Review of Act 52 (The Act of March 20, 2002, P.L. 154, No. 13), known as the Medical Care Availability and Reduction of Error (MCARE) Act, Chapter 4, Section 403(1) Infection Control plan states, "A health care facility... shall develop and implement an internal infection control plan that shall include... a multidisciplinary committee including representatives from each of the following if applicable to that specific health care facility." A review of the applicable members at infection control meetings include medical staff, administration, laboratory personnel, nursing staff, pharmacy staff, physical plan personnel, patient safety officer, a community member, and a member of the infection control team.

Review of Infection Control meeting sign in documentation did not include signatures for the Infection Control representative for the months of May 2023, Jane 2023, July 2023, August 2023, September 2023, October 2023, November 2023, December 2023, January 2024, February 2024, and March 2024.

During an interview on 5/16/22, at 10:10 a.m. the Nursing Home Administrator (NHA) confirmed that the facility failed to comply with all the requirements of MCARE Act 403.

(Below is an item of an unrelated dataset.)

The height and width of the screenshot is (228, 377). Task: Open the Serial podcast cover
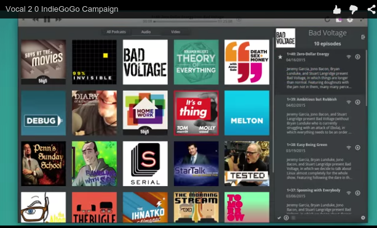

 Plan of Correction - To be completed: 06/18/2024

1.DON/Designee ensure that Infection Preventionist schedules an Ad Hoc Infection control meeting.
2.Current policies and protocol to be reviewed with all members to attended quarterly infection control meetings at a minimum. DON/designee also reviewed aforementioned information with representative of medical staff, administration, nursing staff, pharmacy staff, physical plant personnel, patient safety officer, a community member and a member of the infection control team. All of the above personnel will be offered the opportunity to attend infection control meetings via phone or zoom meeting virtually if needed.
3.DON/designee will audit attendance sheets to ensure all required personnel are in attendance for two quarters then again on the third quarter to ensure compliance.
4.Findings will be summarized and reported to the Quality Assurance Performance Improvement Meeting. Quality Assurance Performance Committee will determine the need for further audits and/or recommendation until compliance is met.